Powrót z wakacji ma swoją cenę. Szron wykwitający nagle na iluminatorach maszyny tanich linii lotniczych oznacza nie tylko powrót do kraju wolnego od udręki upałów i bezchmurnego nieba ale również pożegnanie się ze światem spolegliwości i normalności, wiadomo, że istniejącym wyłącznie w rozmiękczonym umyśle wczasowicza na krótko uwolnionego z kieratu trzech etatów. Wschodniopruska aura przywraca ciężkawy naturalizm miejscowego życia może jeszcze skuteczniej i jeszcze szybciej niż lektura serwisów informacyjnych. Chociaż i te ostatnie posiadają moce trzeźwiące.
O nowelizacji ustawy Prawo Farmaceutyczne słyszałem dużo wcześniej ale nie wierzyłem.

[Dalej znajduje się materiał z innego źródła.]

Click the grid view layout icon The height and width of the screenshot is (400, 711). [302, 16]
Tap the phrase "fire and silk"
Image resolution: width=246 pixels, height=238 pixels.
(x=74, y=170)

Ostatni komunista umarł wszak dawno temu, kastowe Indie są jednak dość daleko, a społeczeństwo stanowe wraz z klauzulowym systemem cechowym zniesione zostało w wyniku burzliwych procesów dziejowych. Obecnie nastała wolność - równość - demokracja (czy coś tam), kobiety posiadają prawo głosu, zwierząt się nie bije (a jeśli się zabija to wyłącznie humanitarnie), w obrębie gatunku ludzkiego odkryto oraz dowartościowano ok. siedmiu nowych płci, no i mamy powszechne ubezpieczenia na wszelkie możliwe okoliczności.
Jak więc to możliwe, że w obiegu demokratycznie stanowionego prawa pojawia się dziś, w XXI w., w środku cywilizowanego kontynentu, ustawa wprowadzająca wprost zasady kastowe, godne modelowego społeczeństwa stanowego, regulująca bowiem istotną sferę życia zbiorowego na zasadzie "ziemia dla ziemniaków" ? Bo przecież odtąd aptekę posiadać będzie mógł wyłącznie dyplomowany farmaceuta (czy teraz wyłącznie malarz będzie mógł mieć sklep z farbami ?) Dalej, w trosce o dobro malarzy - tfu, farmaceutów ! - każdemu z punktów aptecznych zostanie zapewnione bogate łowisko, tj. minimum trzy tysiące frajerów do golenia, czyli z miejsca ustanowiony został lokalny monopol na sprzedaż leków, plastrów, smarów i innych niezbędników starzejącego się społeczeństwa. Łowisko będzie też miało ostro zarysowane granice, co upodobnia system do podziału kraju na księstwa udzielne - żaden farmaceuta nie będzie mógł obsikać drzewa w odległości mniejszej niż pół kilometra od domeny sąsiada.
Szczyt wolnościowej, równościowej, braterskiej, czyli demokratycznej legislacji pisowskie majstry od edyktów osiągnęły jednak dopiero w zapisie stanowiącym, że wszystkie ww. postanowienia będą nieważne, jeśli tylko minister od zdrowia uzna, że tak właśnie chce. Jednym ruchem długopisu wykroić będzie on mógł dowolnemu miśkowi odrębne księstwo bez oglądania się na właśnie zadekretowane przepisy. Ponieważ nowelizacja dla pigularzy wchodzi w życie na dniach, można założyć, że pod drzwiami Konstantego już ustawiają się kolejki słusznych miśków, których jedynym marzeniem jest uczynienie narodowi dobrze.